(Data records begins)
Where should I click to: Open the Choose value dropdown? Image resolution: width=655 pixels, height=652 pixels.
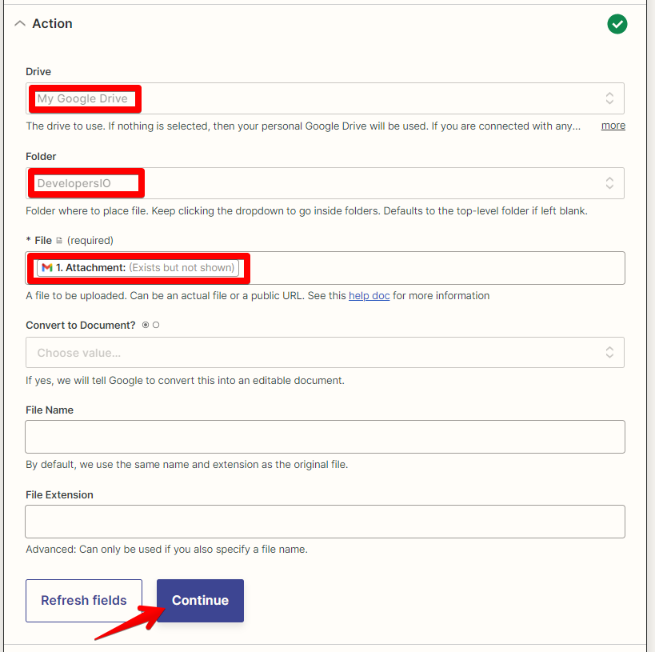point(320,352)
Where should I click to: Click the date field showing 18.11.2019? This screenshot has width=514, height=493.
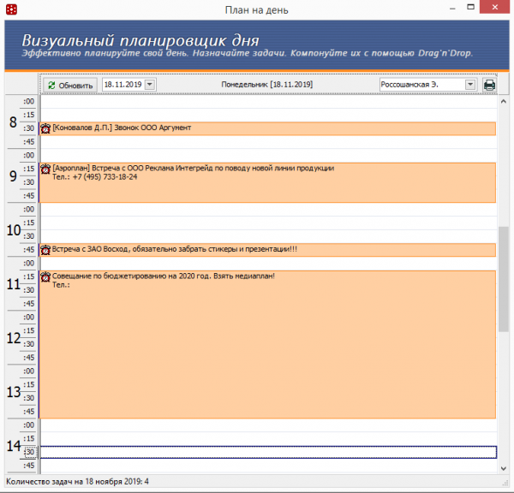tap(123, 85)
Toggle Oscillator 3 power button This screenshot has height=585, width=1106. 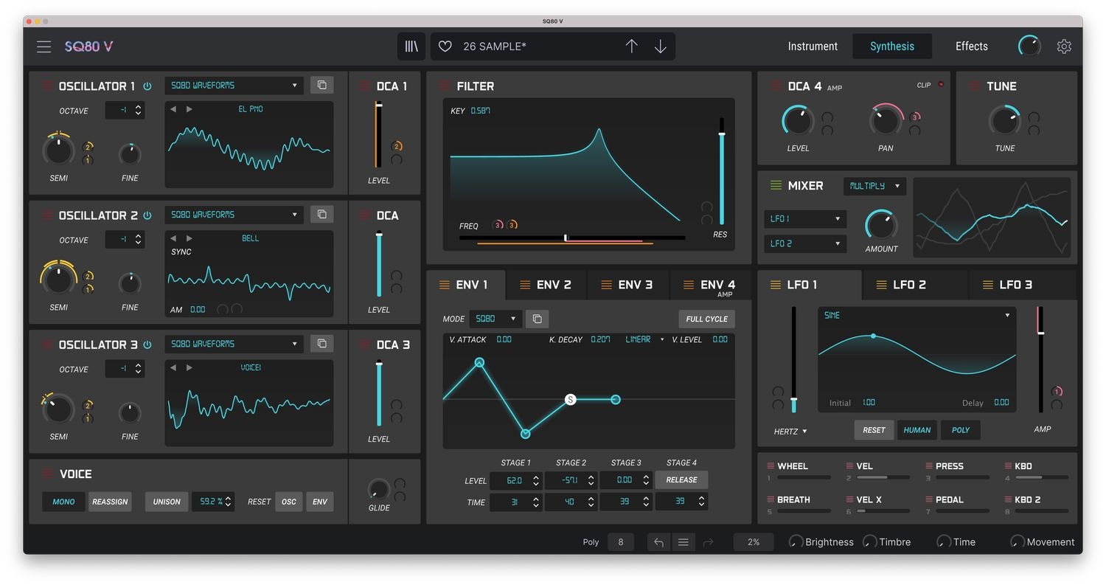[x=147, y=345]
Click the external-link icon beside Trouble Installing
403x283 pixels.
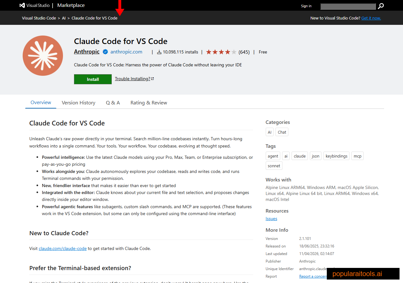tap(152, 78)
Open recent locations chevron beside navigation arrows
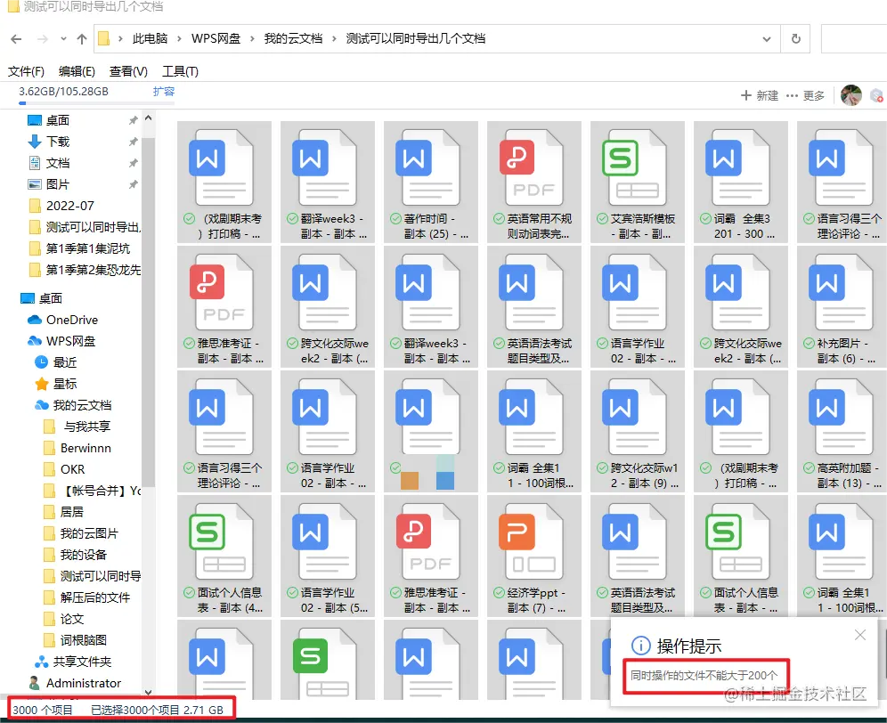887x723 pixels. click(x=62, y=38)
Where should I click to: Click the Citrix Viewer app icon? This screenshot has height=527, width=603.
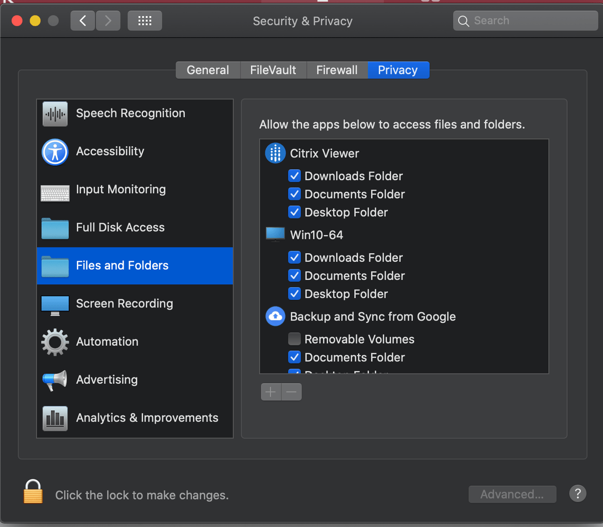point(275,153)
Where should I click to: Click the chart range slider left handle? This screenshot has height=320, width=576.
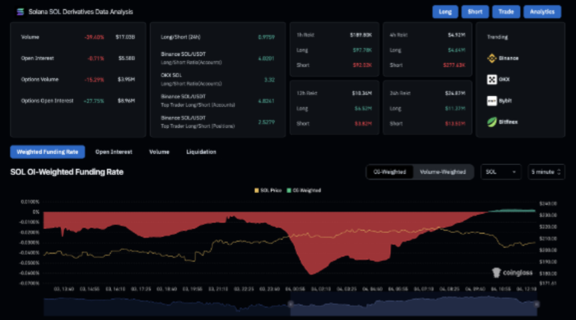click(x=290, y=304)
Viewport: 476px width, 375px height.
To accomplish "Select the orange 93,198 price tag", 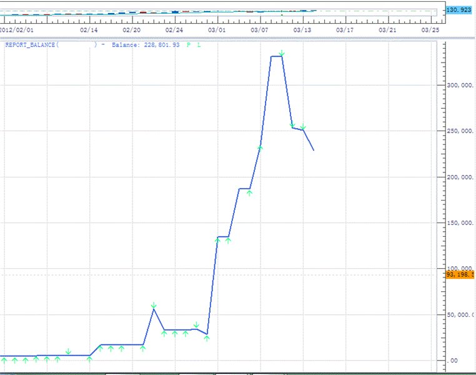I will (x=460, y=274).
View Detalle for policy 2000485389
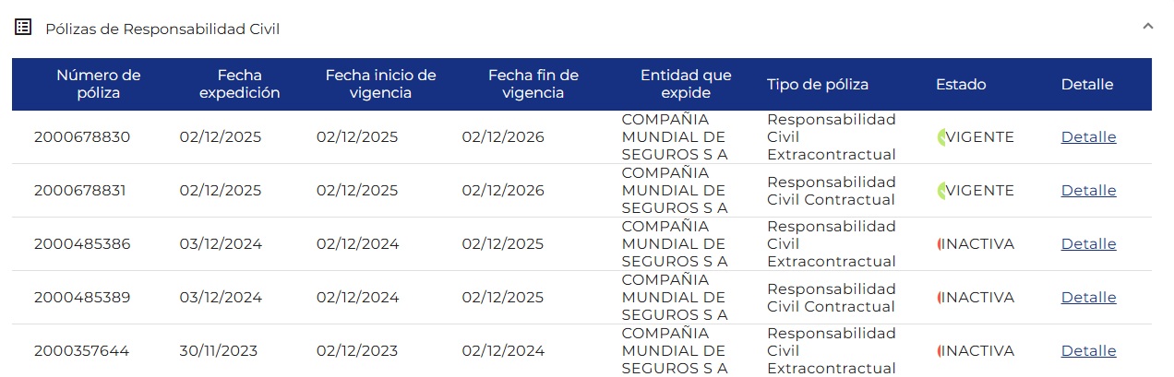This screenshot has height=377, width=1174. (x=1088, y=298)
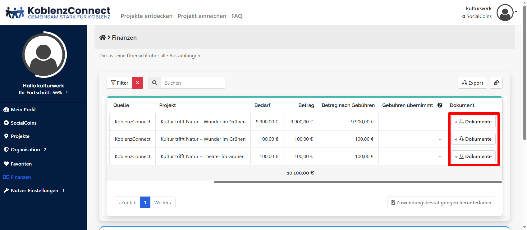Click the home icon in breadcrumb

(103, 38)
(Data records ends)
Among the entries above, take the lines from the one with "Where should I click to: Click the Citrix" through the one with "Viewport: 476px width, 375px height." and retype them exactly, leaving out the pictures.

### Finished exercise
Where should I click to: Click the Citrix Viewer app icon? This screenshot has height=527, width=603.
point(275,153)
Where should I click to: Click the chart range slider left handle? This screenshot has height=320, width=576.
click(x=290, y=304)
Viewport: 476px width, 375px height.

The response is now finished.